§ EXERCISE:
Please copy every line with the string "three" from the entries below.

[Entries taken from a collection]
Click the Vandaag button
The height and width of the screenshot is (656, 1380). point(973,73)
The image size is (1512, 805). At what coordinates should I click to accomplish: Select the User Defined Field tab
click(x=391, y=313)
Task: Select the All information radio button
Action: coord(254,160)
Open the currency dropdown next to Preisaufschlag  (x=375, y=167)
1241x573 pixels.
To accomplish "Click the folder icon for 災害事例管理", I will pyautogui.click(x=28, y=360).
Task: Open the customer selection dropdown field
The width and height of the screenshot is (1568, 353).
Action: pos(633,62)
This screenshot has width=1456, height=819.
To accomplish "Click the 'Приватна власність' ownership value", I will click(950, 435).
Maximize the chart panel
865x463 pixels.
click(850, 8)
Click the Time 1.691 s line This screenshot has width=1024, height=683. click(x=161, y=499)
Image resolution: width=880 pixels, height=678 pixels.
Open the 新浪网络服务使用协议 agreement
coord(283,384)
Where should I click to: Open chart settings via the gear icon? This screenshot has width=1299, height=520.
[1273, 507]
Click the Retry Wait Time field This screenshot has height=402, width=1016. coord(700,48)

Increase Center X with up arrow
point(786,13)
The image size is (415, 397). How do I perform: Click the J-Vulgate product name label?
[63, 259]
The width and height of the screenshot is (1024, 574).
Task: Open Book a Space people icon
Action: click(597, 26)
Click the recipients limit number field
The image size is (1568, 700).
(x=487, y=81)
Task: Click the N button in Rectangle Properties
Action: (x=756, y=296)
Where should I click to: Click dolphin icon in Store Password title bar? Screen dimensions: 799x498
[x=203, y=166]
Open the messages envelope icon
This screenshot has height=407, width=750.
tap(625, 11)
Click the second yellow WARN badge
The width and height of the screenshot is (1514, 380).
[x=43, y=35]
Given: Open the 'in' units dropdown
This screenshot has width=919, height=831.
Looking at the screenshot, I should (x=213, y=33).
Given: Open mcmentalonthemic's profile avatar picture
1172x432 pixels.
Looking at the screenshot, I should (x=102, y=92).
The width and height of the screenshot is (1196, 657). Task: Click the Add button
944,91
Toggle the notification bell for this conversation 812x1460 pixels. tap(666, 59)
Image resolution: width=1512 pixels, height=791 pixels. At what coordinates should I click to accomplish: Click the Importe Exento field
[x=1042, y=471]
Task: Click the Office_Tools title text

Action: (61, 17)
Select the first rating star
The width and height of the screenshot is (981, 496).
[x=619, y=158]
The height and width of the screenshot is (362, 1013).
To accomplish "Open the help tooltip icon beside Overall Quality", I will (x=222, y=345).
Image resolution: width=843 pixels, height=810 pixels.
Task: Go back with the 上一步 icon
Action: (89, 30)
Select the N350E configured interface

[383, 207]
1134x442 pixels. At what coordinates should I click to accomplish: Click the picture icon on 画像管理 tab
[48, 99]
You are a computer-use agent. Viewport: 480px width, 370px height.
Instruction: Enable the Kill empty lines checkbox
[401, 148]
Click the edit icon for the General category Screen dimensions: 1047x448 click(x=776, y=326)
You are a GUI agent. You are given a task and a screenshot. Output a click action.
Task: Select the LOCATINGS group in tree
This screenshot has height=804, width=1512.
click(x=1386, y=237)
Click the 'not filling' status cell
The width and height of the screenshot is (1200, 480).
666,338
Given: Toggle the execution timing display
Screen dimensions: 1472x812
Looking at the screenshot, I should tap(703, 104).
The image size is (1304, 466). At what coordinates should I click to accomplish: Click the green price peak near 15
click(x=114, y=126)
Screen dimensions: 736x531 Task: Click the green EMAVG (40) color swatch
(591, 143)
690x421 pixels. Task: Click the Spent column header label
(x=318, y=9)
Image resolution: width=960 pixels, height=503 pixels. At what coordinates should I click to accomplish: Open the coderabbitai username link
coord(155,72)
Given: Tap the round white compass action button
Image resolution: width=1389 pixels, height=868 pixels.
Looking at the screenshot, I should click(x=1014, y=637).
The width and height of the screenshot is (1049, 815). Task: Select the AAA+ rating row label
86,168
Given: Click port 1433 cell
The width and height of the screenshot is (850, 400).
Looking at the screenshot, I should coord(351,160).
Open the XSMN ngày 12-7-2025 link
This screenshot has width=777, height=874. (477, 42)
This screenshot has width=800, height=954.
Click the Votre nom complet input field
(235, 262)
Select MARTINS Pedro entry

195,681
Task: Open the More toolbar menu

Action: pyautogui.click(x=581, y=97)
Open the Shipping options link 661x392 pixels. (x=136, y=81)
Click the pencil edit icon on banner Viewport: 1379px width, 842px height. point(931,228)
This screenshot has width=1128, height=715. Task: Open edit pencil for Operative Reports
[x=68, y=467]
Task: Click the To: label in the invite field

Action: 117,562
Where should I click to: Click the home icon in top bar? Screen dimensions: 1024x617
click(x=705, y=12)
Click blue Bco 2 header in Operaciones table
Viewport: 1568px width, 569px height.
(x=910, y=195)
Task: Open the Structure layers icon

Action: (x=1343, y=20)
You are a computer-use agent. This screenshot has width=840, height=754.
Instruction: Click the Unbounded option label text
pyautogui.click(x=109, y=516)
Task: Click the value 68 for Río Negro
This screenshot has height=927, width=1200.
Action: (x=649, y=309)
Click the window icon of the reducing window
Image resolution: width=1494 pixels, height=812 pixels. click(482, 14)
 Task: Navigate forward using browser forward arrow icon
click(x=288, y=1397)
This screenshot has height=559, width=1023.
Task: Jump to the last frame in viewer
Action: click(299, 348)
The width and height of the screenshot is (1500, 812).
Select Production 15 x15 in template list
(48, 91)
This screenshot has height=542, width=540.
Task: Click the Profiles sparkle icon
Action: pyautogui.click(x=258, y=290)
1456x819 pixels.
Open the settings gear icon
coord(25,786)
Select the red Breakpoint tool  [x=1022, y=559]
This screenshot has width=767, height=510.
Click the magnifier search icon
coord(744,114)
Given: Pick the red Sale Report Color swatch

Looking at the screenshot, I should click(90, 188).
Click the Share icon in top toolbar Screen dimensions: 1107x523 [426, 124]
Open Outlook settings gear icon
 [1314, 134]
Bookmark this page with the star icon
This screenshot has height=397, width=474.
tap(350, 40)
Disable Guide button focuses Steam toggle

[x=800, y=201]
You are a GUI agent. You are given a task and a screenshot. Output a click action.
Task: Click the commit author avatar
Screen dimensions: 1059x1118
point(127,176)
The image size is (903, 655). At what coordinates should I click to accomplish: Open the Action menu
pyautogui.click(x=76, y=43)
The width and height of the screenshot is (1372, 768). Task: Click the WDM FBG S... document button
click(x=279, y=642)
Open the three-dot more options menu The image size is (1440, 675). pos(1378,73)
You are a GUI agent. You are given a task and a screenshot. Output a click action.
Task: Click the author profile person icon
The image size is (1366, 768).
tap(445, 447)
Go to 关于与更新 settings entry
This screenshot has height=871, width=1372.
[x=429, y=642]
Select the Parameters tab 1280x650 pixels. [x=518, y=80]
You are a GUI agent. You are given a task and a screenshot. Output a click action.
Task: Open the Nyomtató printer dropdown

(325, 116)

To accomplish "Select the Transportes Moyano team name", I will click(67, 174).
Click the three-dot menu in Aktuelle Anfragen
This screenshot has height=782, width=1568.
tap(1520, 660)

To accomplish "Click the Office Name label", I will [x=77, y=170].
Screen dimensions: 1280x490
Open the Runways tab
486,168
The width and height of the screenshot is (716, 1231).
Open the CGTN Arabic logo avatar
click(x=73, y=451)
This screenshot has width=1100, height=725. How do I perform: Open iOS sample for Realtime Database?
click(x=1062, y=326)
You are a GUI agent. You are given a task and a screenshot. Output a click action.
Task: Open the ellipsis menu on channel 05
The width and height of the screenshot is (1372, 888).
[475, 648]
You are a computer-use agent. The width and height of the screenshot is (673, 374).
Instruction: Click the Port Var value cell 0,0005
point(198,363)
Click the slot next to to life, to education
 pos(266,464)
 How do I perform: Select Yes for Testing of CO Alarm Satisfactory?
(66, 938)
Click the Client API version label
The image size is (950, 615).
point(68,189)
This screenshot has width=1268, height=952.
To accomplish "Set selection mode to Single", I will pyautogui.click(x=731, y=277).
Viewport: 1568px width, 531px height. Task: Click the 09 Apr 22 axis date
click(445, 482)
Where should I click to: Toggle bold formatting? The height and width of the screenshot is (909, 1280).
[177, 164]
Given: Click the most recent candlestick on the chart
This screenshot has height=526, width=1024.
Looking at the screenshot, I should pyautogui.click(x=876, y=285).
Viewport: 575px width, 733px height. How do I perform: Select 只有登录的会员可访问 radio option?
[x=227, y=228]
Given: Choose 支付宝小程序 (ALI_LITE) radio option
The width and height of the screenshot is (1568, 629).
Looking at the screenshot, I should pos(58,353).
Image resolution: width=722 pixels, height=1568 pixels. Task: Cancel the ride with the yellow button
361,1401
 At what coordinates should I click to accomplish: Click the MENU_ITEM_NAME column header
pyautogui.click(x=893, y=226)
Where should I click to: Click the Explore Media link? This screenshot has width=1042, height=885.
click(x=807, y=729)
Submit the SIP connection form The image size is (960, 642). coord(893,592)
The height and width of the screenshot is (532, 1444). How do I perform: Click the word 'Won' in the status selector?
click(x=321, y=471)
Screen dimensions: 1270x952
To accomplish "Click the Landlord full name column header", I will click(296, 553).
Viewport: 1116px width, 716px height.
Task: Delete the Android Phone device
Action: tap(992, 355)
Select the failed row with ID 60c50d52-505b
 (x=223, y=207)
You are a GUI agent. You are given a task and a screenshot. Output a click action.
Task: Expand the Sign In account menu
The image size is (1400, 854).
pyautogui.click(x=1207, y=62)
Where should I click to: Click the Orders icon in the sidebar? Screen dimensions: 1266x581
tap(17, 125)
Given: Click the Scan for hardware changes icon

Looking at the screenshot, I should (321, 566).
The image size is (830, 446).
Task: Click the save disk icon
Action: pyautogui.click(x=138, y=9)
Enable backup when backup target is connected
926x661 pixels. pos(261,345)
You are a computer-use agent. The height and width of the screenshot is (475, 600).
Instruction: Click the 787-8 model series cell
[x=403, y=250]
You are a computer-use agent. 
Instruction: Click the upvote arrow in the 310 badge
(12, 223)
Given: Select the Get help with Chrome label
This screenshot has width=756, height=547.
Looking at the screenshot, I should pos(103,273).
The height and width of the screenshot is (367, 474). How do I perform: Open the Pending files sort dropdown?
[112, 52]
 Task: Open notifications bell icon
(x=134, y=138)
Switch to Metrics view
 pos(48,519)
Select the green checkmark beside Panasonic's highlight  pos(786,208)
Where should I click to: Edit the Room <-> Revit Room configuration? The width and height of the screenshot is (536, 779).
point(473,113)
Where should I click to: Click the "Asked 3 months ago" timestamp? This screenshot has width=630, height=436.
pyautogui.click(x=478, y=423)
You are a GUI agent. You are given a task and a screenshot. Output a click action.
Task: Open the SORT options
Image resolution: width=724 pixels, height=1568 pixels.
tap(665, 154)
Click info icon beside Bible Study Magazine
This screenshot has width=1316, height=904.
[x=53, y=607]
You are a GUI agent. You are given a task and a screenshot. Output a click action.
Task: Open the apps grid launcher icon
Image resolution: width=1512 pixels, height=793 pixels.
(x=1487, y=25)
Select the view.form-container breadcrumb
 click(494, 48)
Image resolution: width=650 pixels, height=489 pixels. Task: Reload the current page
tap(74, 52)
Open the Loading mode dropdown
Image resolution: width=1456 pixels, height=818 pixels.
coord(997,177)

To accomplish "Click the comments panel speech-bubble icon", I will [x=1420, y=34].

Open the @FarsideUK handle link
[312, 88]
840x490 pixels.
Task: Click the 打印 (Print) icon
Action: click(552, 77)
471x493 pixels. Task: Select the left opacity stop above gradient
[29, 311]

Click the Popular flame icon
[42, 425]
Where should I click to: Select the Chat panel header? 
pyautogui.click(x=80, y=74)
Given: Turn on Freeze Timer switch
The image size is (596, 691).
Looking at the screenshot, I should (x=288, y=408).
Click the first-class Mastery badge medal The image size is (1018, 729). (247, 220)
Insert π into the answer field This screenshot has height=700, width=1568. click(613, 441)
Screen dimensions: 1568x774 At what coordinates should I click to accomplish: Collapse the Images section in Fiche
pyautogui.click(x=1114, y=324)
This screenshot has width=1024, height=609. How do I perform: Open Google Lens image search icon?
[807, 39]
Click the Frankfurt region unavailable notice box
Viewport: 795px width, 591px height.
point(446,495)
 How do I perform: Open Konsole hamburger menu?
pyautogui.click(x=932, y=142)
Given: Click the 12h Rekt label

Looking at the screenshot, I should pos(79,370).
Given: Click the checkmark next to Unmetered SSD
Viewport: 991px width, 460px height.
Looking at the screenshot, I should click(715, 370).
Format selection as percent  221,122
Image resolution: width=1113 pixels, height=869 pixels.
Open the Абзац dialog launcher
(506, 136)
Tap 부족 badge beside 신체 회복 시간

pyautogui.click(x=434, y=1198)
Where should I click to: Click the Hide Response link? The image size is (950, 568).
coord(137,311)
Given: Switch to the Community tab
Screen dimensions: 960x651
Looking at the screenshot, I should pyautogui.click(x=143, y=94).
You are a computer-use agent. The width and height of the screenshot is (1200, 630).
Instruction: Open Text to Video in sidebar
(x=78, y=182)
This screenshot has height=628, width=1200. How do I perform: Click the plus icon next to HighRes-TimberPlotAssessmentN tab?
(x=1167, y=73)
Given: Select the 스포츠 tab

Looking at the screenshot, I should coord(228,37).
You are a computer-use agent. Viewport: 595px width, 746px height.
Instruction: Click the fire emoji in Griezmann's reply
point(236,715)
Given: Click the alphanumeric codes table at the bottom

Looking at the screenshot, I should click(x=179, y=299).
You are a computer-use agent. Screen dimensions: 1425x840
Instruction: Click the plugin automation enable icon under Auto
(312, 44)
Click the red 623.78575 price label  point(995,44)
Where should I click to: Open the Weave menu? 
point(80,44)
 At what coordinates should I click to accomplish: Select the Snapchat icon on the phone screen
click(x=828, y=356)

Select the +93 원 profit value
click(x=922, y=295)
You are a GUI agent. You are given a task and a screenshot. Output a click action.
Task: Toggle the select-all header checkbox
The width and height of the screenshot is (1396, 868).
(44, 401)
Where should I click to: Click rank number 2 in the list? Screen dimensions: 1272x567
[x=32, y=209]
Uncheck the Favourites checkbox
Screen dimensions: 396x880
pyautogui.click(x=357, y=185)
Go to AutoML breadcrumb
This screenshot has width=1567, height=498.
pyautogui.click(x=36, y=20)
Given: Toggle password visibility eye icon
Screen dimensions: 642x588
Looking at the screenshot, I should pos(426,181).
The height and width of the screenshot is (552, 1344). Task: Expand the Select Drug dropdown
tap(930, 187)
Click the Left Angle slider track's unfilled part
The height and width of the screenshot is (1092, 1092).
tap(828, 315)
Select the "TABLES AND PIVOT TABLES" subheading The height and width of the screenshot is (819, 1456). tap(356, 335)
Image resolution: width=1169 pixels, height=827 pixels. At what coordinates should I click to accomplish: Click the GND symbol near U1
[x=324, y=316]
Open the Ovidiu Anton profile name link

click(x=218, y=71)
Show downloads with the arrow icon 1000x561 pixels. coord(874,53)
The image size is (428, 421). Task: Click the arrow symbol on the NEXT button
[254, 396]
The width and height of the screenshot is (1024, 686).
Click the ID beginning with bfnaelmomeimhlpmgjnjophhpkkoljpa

§ RESPONSE TO THIS EXERCISE:
Open the three-dot more options menu The image size is (1440, 675). pos(1378,73)
Click the three-dot menu in Aktuelle Anfragen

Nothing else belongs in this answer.